- **EXERCISE AIM**
In the data that follows, find each line containing "Wistia" and copy it.

- **Screenshot grounding data**
Segment Open

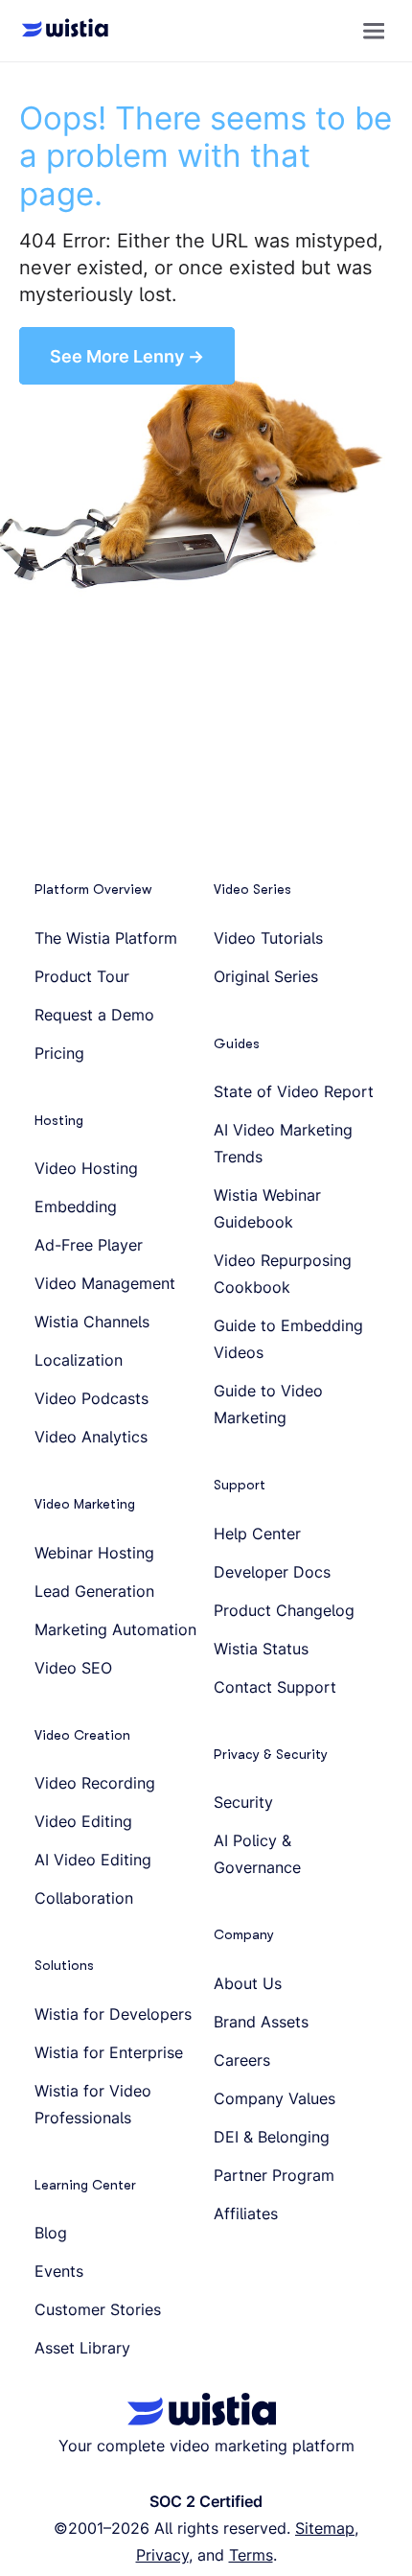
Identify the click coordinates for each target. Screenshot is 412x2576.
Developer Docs (272, 1571)
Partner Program (274, 2175)
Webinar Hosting (94, 1552)
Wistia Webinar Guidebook (267, 1208)
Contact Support (275, 1687)
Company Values (274, 2098)
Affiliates (246, 2213)
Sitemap (325, 2528)
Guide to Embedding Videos (288, 1339)
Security (243, 1802)
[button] (373, 30)
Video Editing (83, 1821)
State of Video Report (294, 1091)
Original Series (266, 976)
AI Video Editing (92, 1859)
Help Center (257, 1533)
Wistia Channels (91, 1321)
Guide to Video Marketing (268, 1404)
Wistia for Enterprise (108, 2052)
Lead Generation (94, 1591)
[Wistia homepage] (59, 30)
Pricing (59, 1053)
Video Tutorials (268, 938)
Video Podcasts (91, 1398)
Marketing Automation (115, 1629)
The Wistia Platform (105, 938)
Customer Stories (97, 2309)
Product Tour (81, 976)
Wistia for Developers (113, 2014)
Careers (242, 2060)
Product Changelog (284, 1610)
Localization (78, 1360)
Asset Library (82, 2347)
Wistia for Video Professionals (92, 2104)
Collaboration (83, 1898)
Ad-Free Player (88, 1244)
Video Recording (94, 1782)
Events (58, 2271)
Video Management (104, 1283)
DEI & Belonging (272, 2136)
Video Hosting (86, 1168)
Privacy (162, 2554)
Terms (251, 2554)
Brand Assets (261, 2021)
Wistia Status (261, 1648)
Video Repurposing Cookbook (283, 1274)
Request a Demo (94, 1014)
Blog (50, 2232)
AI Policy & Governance (257, 1854)
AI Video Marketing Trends (283, 1143)
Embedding (75, 1206)
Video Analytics (91, 1436)
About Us (248, 1983)
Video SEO (73, 1667)
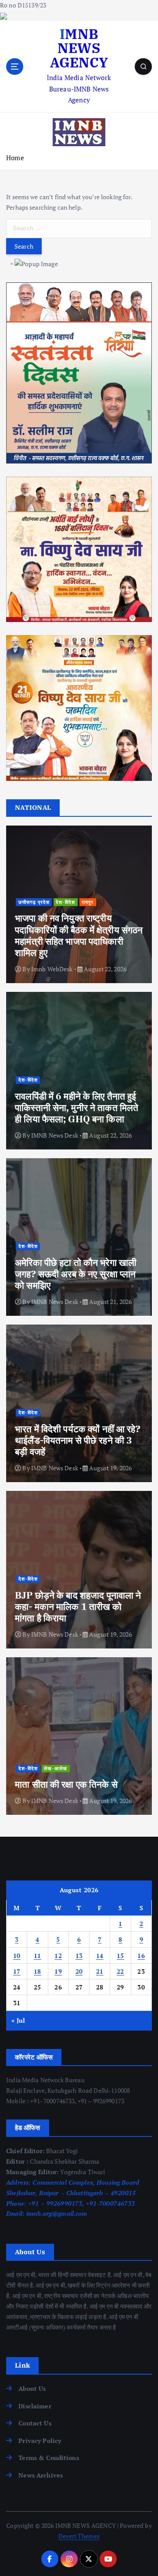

Segment Closed

- **ANSWER FOR THIS EXERCISE**
Wistia Webinar Guidebook (267, 1208)
Wistia Channels (91, 1321)
Wistia for Enterprise (108, 2052)
[Wistia homepage] (59, 30)
The Wistia Platform (105, 938)
Wistia for Developers (113, 2014)
Wistia for Video Professionals (92, 2104)
Wistia Status (261, 1648)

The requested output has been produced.